The Mobile SDK keeps a list of registered accounts, whereby each account allows for authenticating towards a specific server as a specific user, and receiving messages from the corresponding server.

Accounts can be deleted both from the Server SDK and from the app. When an account is deleted by a server-side request, the server sends a message to the Mobile SDK instructing it to delete the relevant account. Likewise, if an account is deleted by an app-side request, the Mobile SDK will notify the server that an account was deleted. Note that when an app is uninstalled from a user’s device, all accounts will be effectively deleted, but there will not be a notification of this to the nextAuth Server.

Sessions⚓︎

Each login has a session associated with it. A session can be started in three ways:

  • based on the data directly delivered to the application, e.g. by scanning a QR code or decoding a universal link;
  • based on an encrypted push message received from the nextAuth server;
  • through an AppLogin.

The first two ways are relevant when using the app as an authenticator to a website or to other apps. The AppLogin option allows logging in into the app itself and allows securely accessing backend resources using the session for which the user logged in.

Info

Another option for securely accessing backend resources is making use of the Data Service (which starts a headless session). Note that in this case, only the device of the user is authenticated and not the user themself.

Transactions⚓︎

Transactions record an approval (signature) of the user. Transaction signing can be started in two ways:

  • based on the data directly delivered to the application, e.g. by scanning a QR code or decoding a universal link (server-initiated);
  • a transaction signature can also be initiated from the app.

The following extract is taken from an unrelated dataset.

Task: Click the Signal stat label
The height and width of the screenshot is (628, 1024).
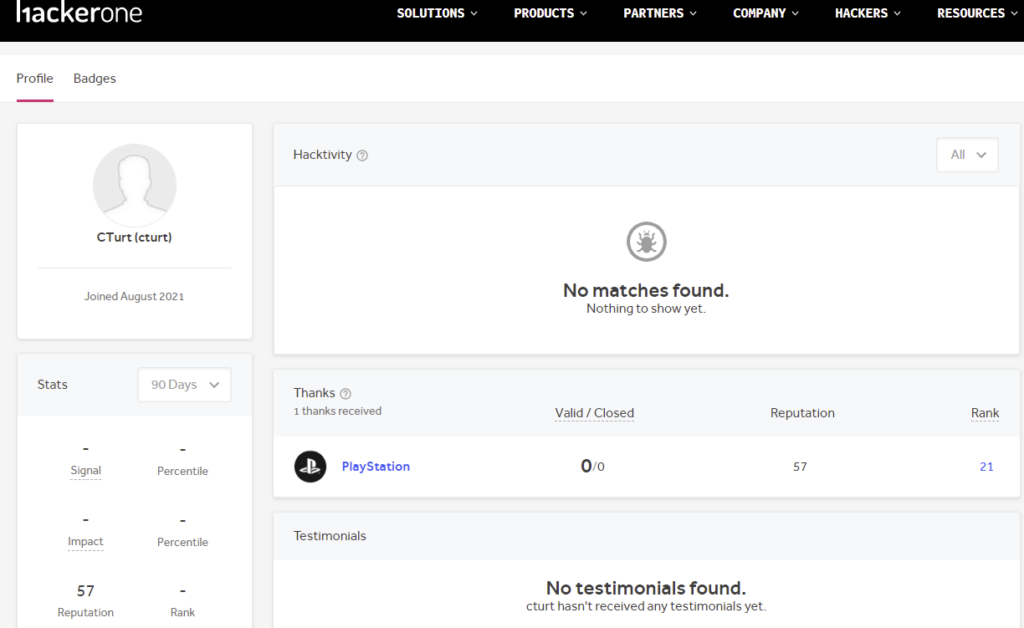Action: pyautogui.click(x=86, y=471)
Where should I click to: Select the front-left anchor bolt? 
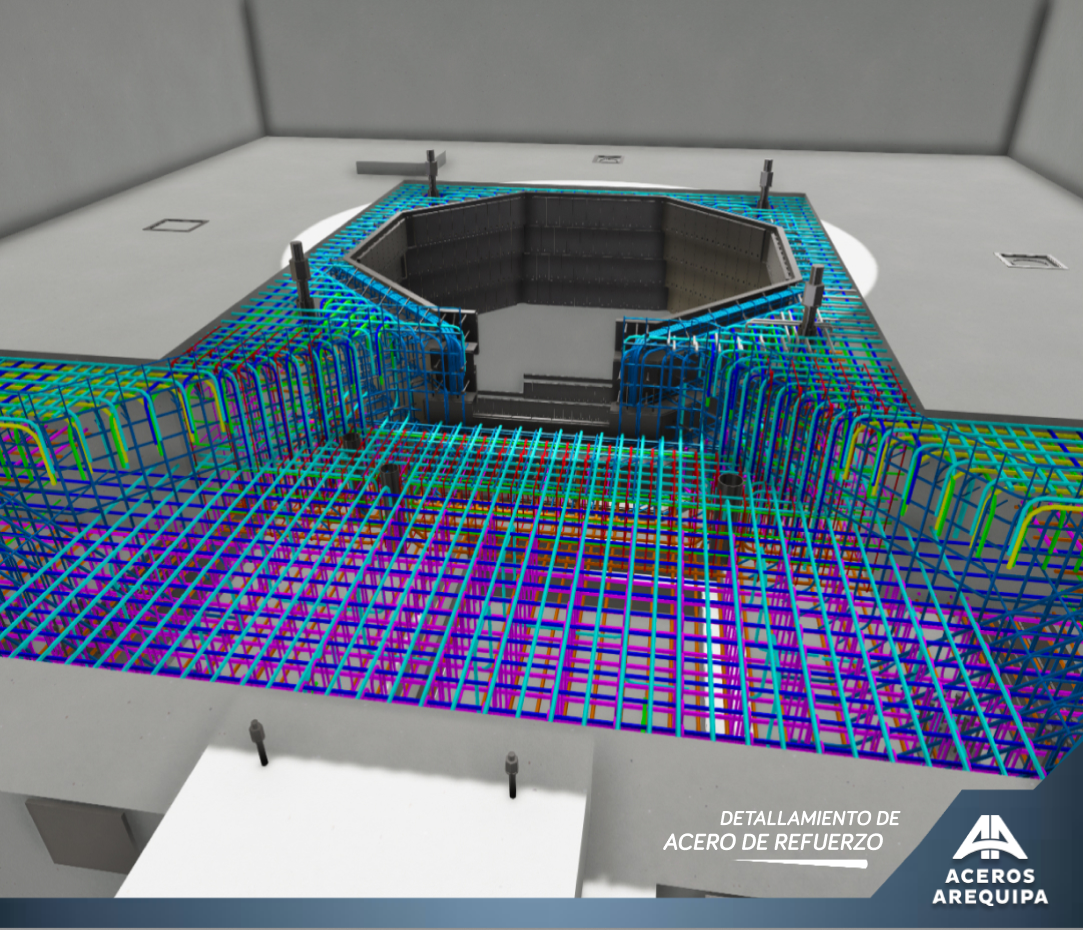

Transaction signatures differ in a couple of ways from a login:

  • a transaction signature is a one-shot approval, no session is associated with a transaction;
  • transaction signatures always requires second factor verification;
  • one can specify second factor requirements;
  • a full audit trail is kept for transactions, i.e. non-repudiable proof that a user signed the transaction from a given device, with a given second factor, at a given time.